In 1973 the band was again awarded on the Jazz Nad Odra festival, this time taking first place and the award for best composition (Janusz Grzywacz’s ‘Prognoza na jutro’). This prize actually meant an advance from the amateur status to professionalism. In 1975 Czeslaw Niemen, who just left his band Aerolit, offered the group his cooperation. He performed with Laboratorium on several shows and festivals, presenting music from the album ‘Katharsis’ along with new songs, which became the basis for a double-album ‘Idee Fixe’, released a few years later. The cooperation had however only a ‘guest’ character – Niemen soon formed a new band, while Laboratorium kept following their own path. The band met at that time with another musician – Tomasz Stanko, with whom they performed at Zaduszki Jazzowe ‘ 75. The music undergone some changes (Janusz Grzywacz replaced his acoustic piano for a novelty at that time – Fender Rhodes), so did the lineup. The band parted with Waclaw Lozinski and Maciej Górski was soon replaced by Krzysztof Scieranski (known from playing with Marek Grechuta), followed by his brother Pawel Scieranski, who became the first guitarist in the history of Laboratorium. In this lineup the band recorded its first official album – ‘Modern Pentathlon’.

The record consisted of a long, five-part title track – „Pieciobój nowoczesny’ and four shorter songs, apart from one (‘Grzymaszka’), strongly settled in the funky style. In the title suite we can hear electronically modulated vocalizations by Marek Stryszowski (whose experiments could resemble the style of Urszula Dudziak), as well as a rich usage of sound potentiality of a single, monophonic Roland synthesizer (which was operated at that time by Janusz Grzywacz) and accelerated, fragments based on twitchy, pulsating drums, and recalling the achievements of Mahavishnu Orchestra. What is important, the band with all those various references kept their artistic identity, confirmed with musical sensitivity and the musicians’ skills.

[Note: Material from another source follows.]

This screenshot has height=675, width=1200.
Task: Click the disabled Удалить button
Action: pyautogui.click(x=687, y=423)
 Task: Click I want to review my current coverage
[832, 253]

The album was released in the Polish jazz series (nr 49) in an unbelievable pace considering the Polish phonographic standards at that time. There often occurred such situations when the time from recording the album to releasing it took about a year or even longer, while Laboratorium’s debut – recorded in the beginning of summer ’76 – was launched in fall, during the next Jazz Jamboree festival. An innovatory (at that time) album premiere was organized in the Polish Recordings hall in Warsaw, along with record-signing (years after it was announced that the sales count for ‘Modern Pentathlon’ reached 115 thousand copies!). Following the success of their album the band begins to perform again, apart from playing in Poland it also visits Germany, as well as the exotic Jazz Yatra festival, which took place in 1978 in India and was another important step in the group’s career (apart from Laboratorium the Polish representation consisted also of Czeslaw Niemen’s and Zbigniew Namyslowski’s bands).

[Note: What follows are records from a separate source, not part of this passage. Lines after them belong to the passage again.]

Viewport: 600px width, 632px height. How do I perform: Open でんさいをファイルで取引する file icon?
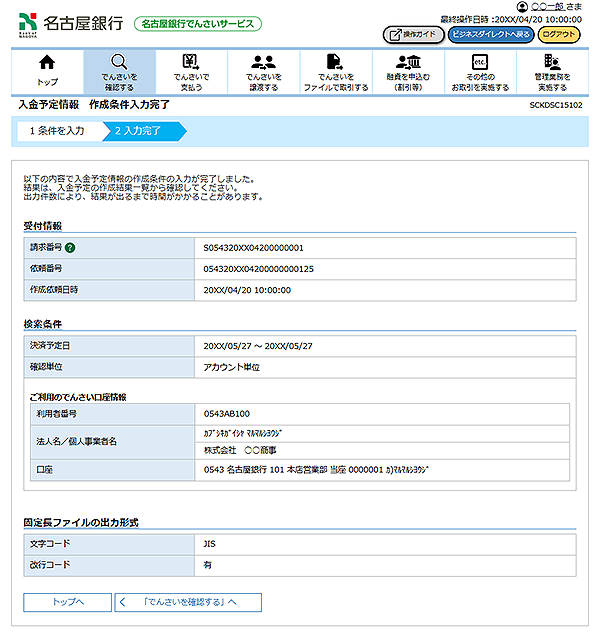335,64
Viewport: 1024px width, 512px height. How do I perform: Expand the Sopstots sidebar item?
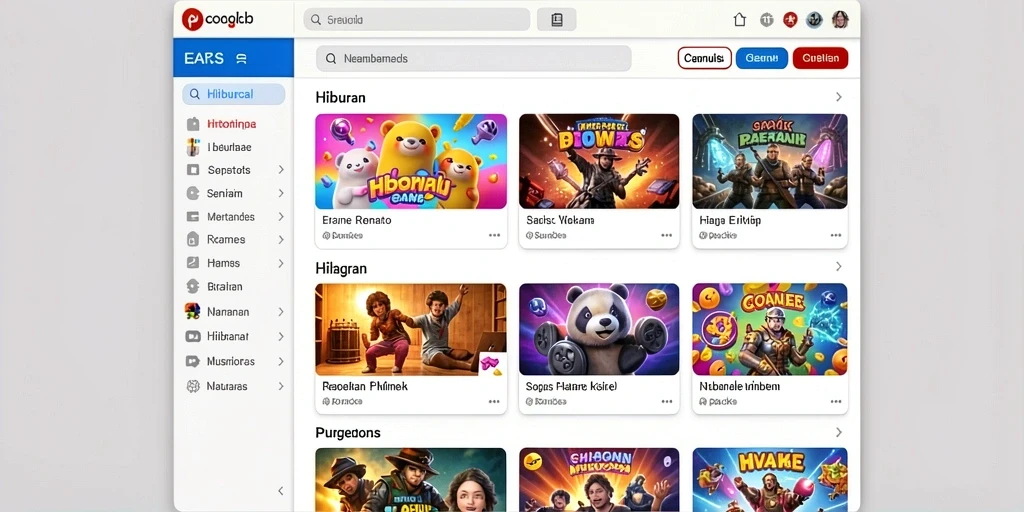(x=281, y=170)
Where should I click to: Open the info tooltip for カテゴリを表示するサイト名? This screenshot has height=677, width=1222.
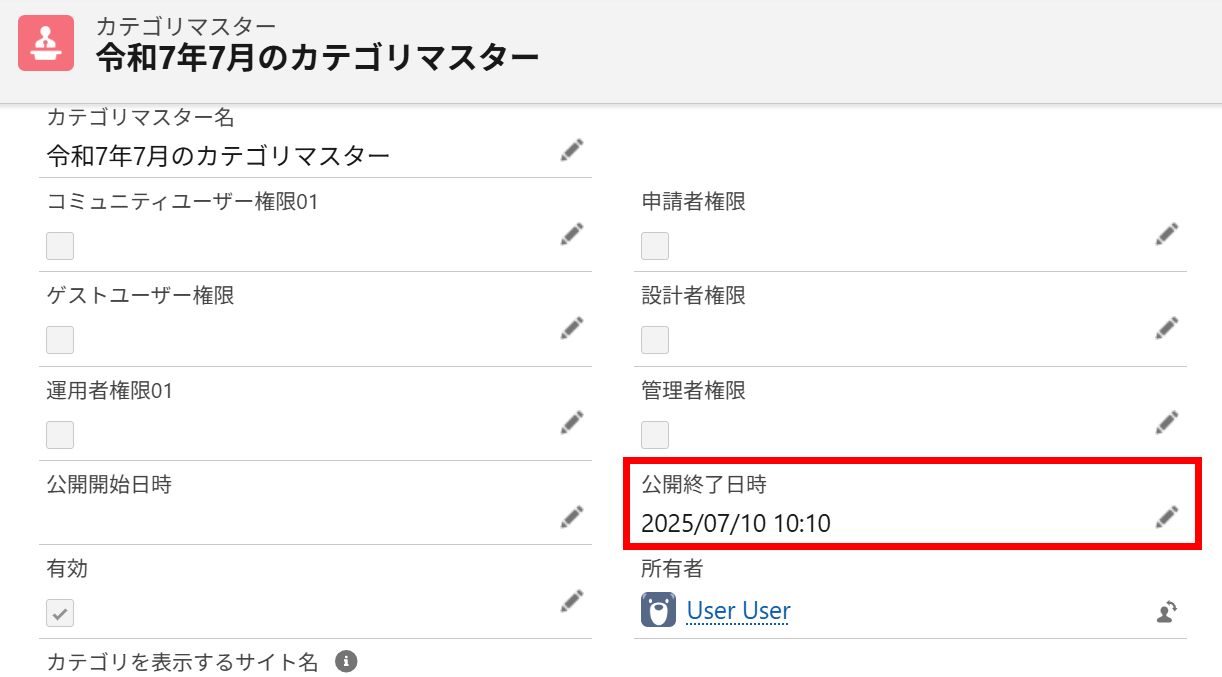click(345, 661)
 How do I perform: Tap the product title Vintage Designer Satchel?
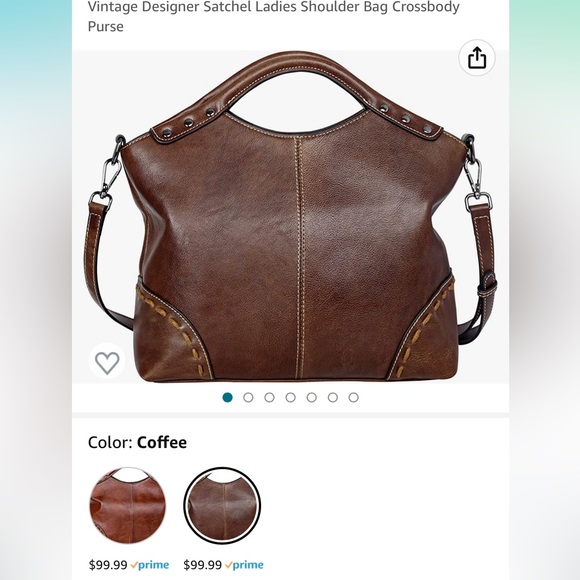(x=273, y=16)
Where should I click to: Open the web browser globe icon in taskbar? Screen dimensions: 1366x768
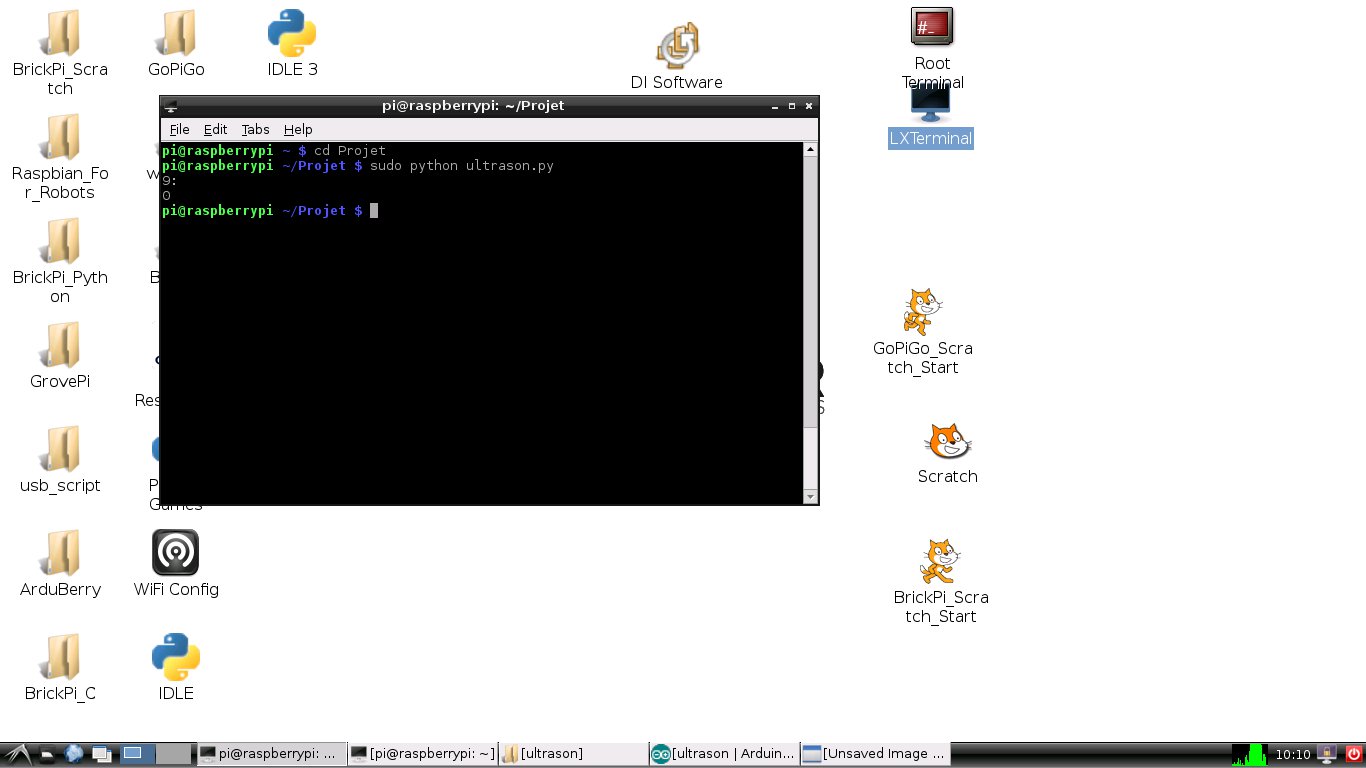[75, 754]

Laboratorium05Even before the trip to the festival, in 1997 the group recorded another two albums with a lineup extended by Pawel Valde-Nowak, playing the congas. During the September shows in Warsaw’s ‘Akwarium’, an album for the „Bialy Kruk Czarnego Krazka’ series was recorded – ‘Aquarium Live No. 1’, which tried to capture the atmosphere present on Laoratorium’s concerts. Meanwhile, in Krakow’s ‘Rotunda’ the band recorded the album ‘Nurek’, which was supposed to be released by Polskie Nagrania, at the time of the Jazz Yatra festival. Unfortunately that didn’t happen. Simultaneously the band was contacting Helicon (the International Jazz Federation’s record label), which eventually released ‘Nurek’ under the English title ‘Diver’. As for Polskie Nagrania, the group prepared in 1979 a one-record album ‘Quasimodo’ (Polish Jazz series, nr 58), while the material meant for Elacoli, ‘Nogero’, was released on the German market by View Records. The first of the albums contained a few longer compositions intertwining with various and fascinating miniatures.

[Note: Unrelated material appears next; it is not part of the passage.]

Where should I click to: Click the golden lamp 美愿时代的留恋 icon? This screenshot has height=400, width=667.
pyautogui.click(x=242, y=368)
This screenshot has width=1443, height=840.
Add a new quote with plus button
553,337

The end of the 70’s brought another personal changes within the band – the group parted with Mieczyslaw Górka, who was in Laboratorium from the beginning. Andrzej Mrowiec, previously known from Maanam, became Laboratorium’s new drummer. Soon after that Krzysztof Scieranski left the band and started a cooperation with Zbigniew Namyslowski (he was replaced by Krzysztof Olesinski, also from Maanam) and so did his brother Pawel (Ryszard Styla took his place in Laboratorium).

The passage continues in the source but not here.